Por Luis O. Vasta, periodista médico
La Frontera siempre fue presentada como un paraíso agreste,
un espacio de libertad donde las camionetas 4x4, los UTV y los cuatriciclos se
lanzan a los médanos como si fueran pistas de carreras. Allí, en “La Olla”, la
adrenalina se mezcla con la ostentación: familias de alto poder adquisitivo
llegan con sus hijos, los sientan adelante, en las faldas, sin cinturones ni
cascos, como si la arena fuera un parque infantil y no un terreno de riesgo.
Pero la arena no perdona. Hace apenas un día, una Volkswagen
Amarok embistió a dos UTV. El saldo fue devastador: un niño de 8 años con
politraumatismo grave, internado y luchando por su vida, y otros menores con
fracturas de mandíbula y lesiones que marcarán su infancia. La imagen de los
vehículos destrozados sobre la arena es el espejo de una inconsciencia
colectiva.
Cada temporada se repite la misma postal: padres que
confunden privilegio con inmunidad, que creen que el dinero compra seguridad,
que sienten que nada puede pasarles. La policía, ausente o silenciada, no
ordena ni controla. Y así, la frontera se convierte en un territorio sin ley,
donde la diversión de unos se transforma en tragedia para otros.
¿Por qué lo hacen?
Quizá, porque viven en una burbuja de poder económico que los hace
sentir invencibles.
Tal vez, porque confunden la libertad con impunidad, y creen que las
reglas son para otros.
Probablemente, porque eligen la adrenalina por encima de la seguridad,
incluso de la de sus propios hijos.
El resultado es siempre el mismo: niños expuestos, familias
destrozadas, vidas quebradas. La súplica de una abuela pidiendo oraciones por
su nieto herido es el grito desgarrador que debería resonar en cada médano.
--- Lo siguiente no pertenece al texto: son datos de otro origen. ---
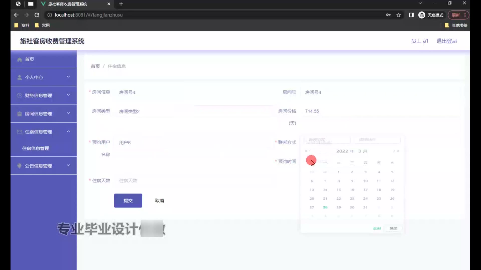
Task: Click the browser reload icon
Action: click(x=37, y=15)
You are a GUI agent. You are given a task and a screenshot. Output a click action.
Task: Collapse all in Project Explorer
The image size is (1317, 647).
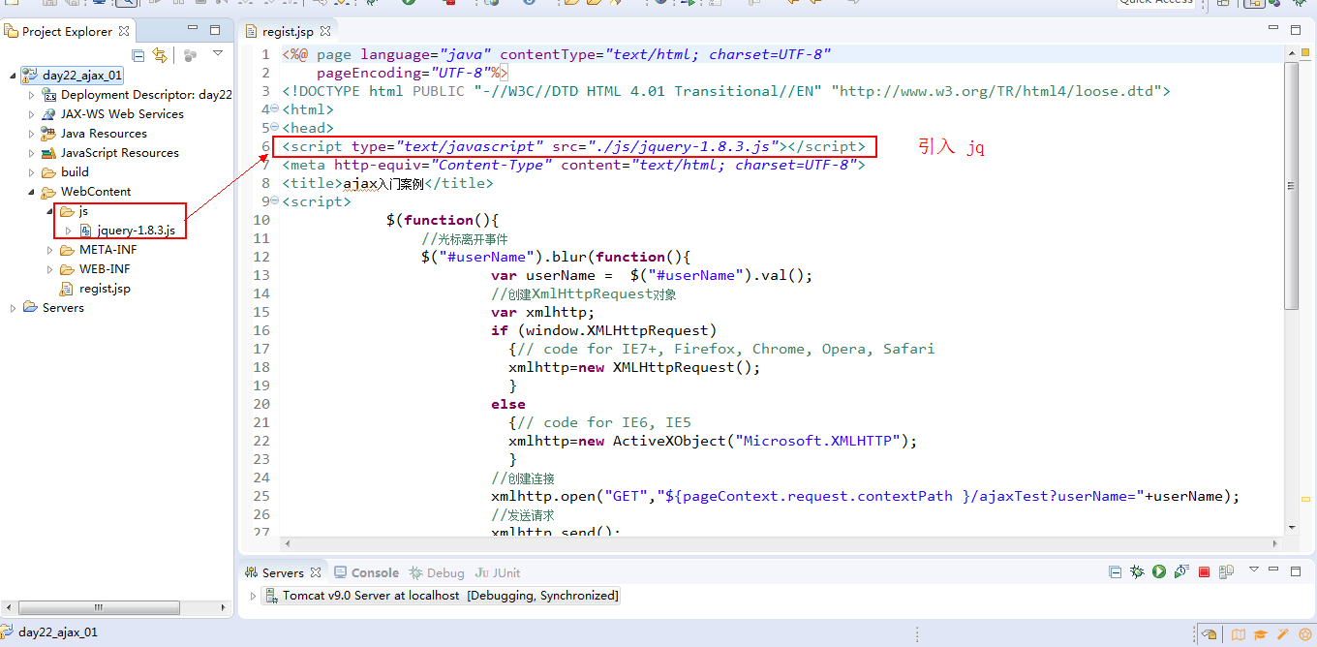[138, 55]
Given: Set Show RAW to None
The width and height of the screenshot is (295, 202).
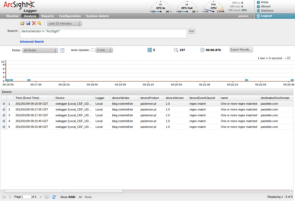Looking at the screenshot, I should pyautogui.click(x=88, y=197).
La Frontera no es solo un balneario agreste. Es el reflejo de
una sociedad que se cree inmune al dolor, que confunde privilegio con derecho,
y que olvida que la arena, cuando se la desafía sin conciencia, devuelve
tragedia.
La estupidez de la frontera es la estupidez de quienes,
atrapados en su burbuja, arriesgan lo más valioso: la vida de sus hijos.